Un miembro de la Academia se puso de pie al finalizar el informe y comentó que las extraordinarias propiedades supuestamente atribuidas a las bolas de fuego no debían tomarse muy en serio, ya que los observadores debían haber sufrido ilusiones ópticas. La acalorada discusión que siguió concluyó en acuerdo: las observaciones hechas por campesinos ignorantes carecían de valor. En ese momento el ex emperador del Brasil, miembro extranjero de la Academia, hizo callar a todos, al comentar que él mismo, con sus propios ojos, había visto bolas luminosas. 
Aún hoy, muchos de los informes siguen teniendo una cierta aura medieval de brujería y magia, cosa que no ha ayudado a que los escépticos se interesen por el tema. Las observaciones, sin embargo, se han multiplicado y las pruebas de la existencia de bolas de fuego parecen actualmente irrefutables. 

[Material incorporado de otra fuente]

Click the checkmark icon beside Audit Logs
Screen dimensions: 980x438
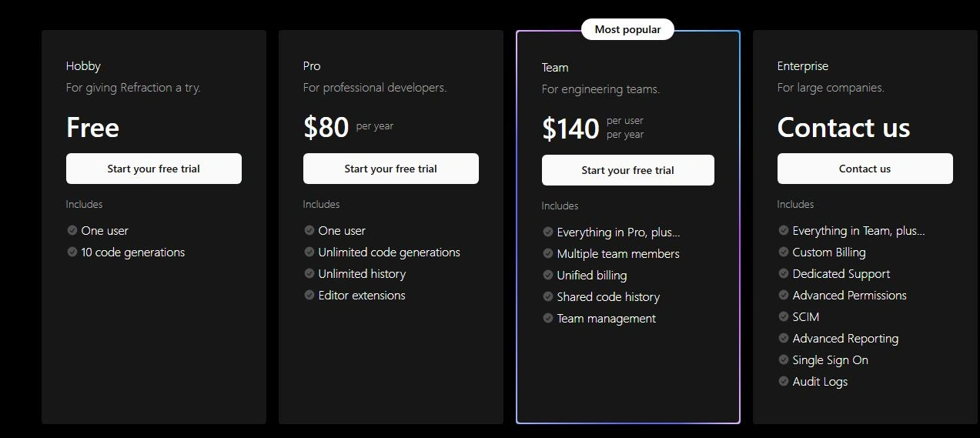784,381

Una observación relatada con mucho detalle corrió a cargo de un químico ruso, M.T. Dmítriev, en 1967. Estaba acampando junto al río Onega, en Rusia occidental, cuando se produjo un intenso relámpago. Apareció una bola de fuego, que quedó suspendida sobre el agua. Consistía en una masa ovalada de luz, con un núcleo blanco-amarillento, rodeado de capas violeta oscuro y azul. 

Sin que, aparentemente, le afectara el viento, se mantuvo a una altura de unos 30 cm por encima del agua. Dmítriev la oyó crujir y silbar cuando pasó volando sobre su cabeza, en dirección a la orilla del río, donde quedó inmóvil unos 30 segundos. Dejó una estela de humo acre y azulado mientras pasaba por un bosquecillo. Rebotaba como una bola de billar entre los árboles, emitiendo ráfagas de chispas. Al cabo de un minuto, desapareció. 

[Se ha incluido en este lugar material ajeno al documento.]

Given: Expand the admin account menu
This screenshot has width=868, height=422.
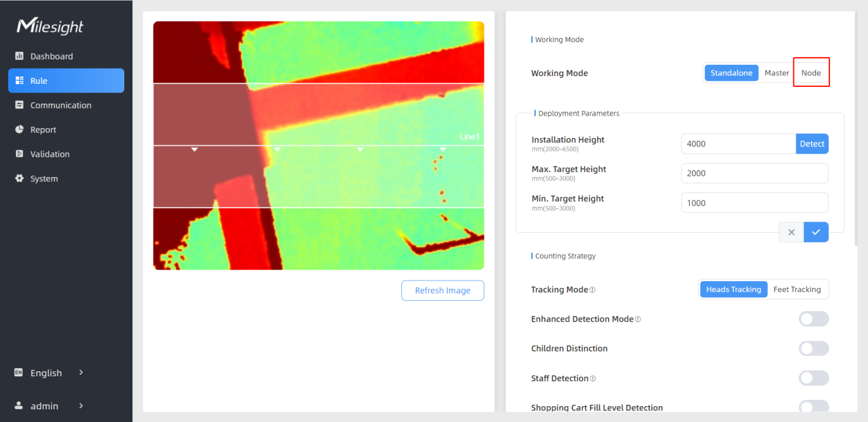Looking at the screenshot, I should coord(81,406).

A partir de éste y de otros informes similares, es posible esbozar las propiedades "típicas" de las bolas luminosas. En general, aparecen en momentos en que caen rayos. Las bolas son generalmente esféricas o en forma de pera, con bordes algo borrosos, y su tamaño oscila entre un centímetro y un metro de diámetro. Brillan con tanta luminosidad como una bombilla eléctrica; su color varía, pero con frecuencia son rojas, anaranjadas o amarillas, y suelen durar desde un segundo hasta más de un minuto. 

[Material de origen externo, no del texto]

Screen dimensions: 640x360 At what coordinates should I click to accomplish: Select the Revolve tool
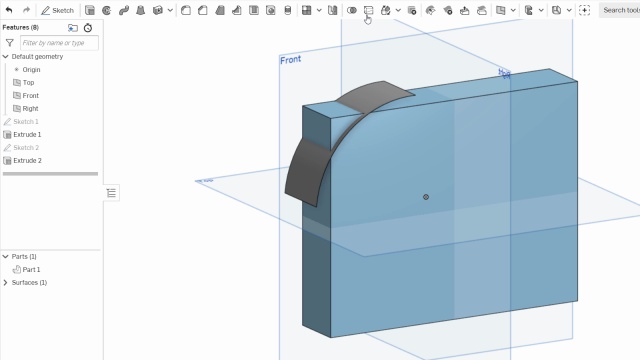click(x=107, y=10)
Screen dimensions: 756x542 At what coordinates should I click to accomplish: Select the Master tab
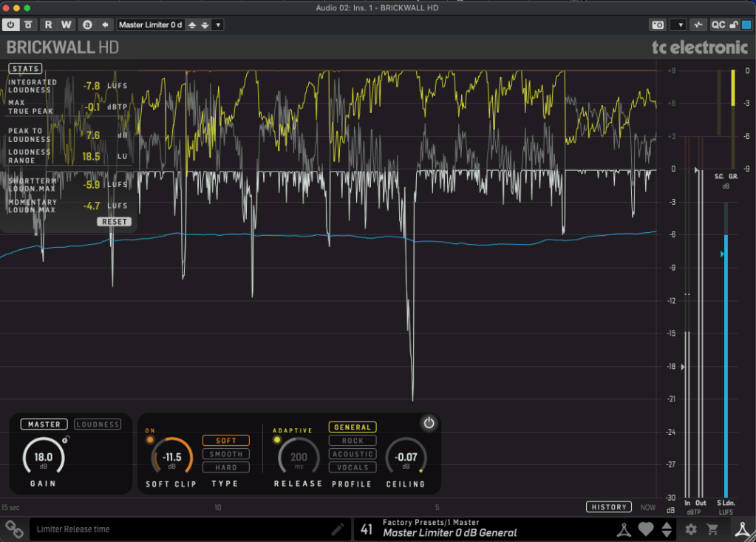[x=44, y=424]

La desaparición de una bola luminosa puede ser silenciosa o ir acompañada de una explosión. Probablemente, el informe más conocido de una bola luminosa que causó daños materiales apareció en 1936 en el Daily Mail. El corresponsal escribía que durante una tormenta vio una gran bola "de un rojo ardiente", a la que después atribuía el "tamaño de una naranja", que bajaba desde el cielo. Golpeó la casa, cortó el cable del teléfono, quemó el marco de la ventana y después se hundió en una bañera llena de agua que estaba debajo de la ventana. El agua hirvió durante algunos minutos, pero cuando se enfrió no se encontró nada en ella. 

¿Con cuánta frecuencia se produce el fenómeno? En una encuesta, se preguntó a 4.000 empleados de la NASA si habían visto bolas luminosas. Sus respuestas indicaron que es un hecho más corriente de lo que se pensaba: El número de rayos normales junto a los cuales se ha observado la aparición de bolas luminosas revela que éstas no son un fenómeno poco corriente. En contra de lo que suele creerse, la aparición de bolas de fuego puede ser casi tan frecuente como la de los rayos. 

Enfrentados con un fenómeno de características tan poco usuales, los hombres de ciencia lo han pasado mal buscando una teoría que encaje con los hechos. Muchos han desarrollado complicadas teorías, para explicar el asunto como una "alucinación" o una "imagen persistente". 

¿Pura imaginación? 
El científico canadiense Edward Argyll afirma que las bolas luminosas son simplemente una ilusión óptica. Dice que cuando cae un rayo crea un resplandor tan brillante que el observador, deslumbrado, cree ver una imagen persistente y fácilmente confundible con una bola luminosa. 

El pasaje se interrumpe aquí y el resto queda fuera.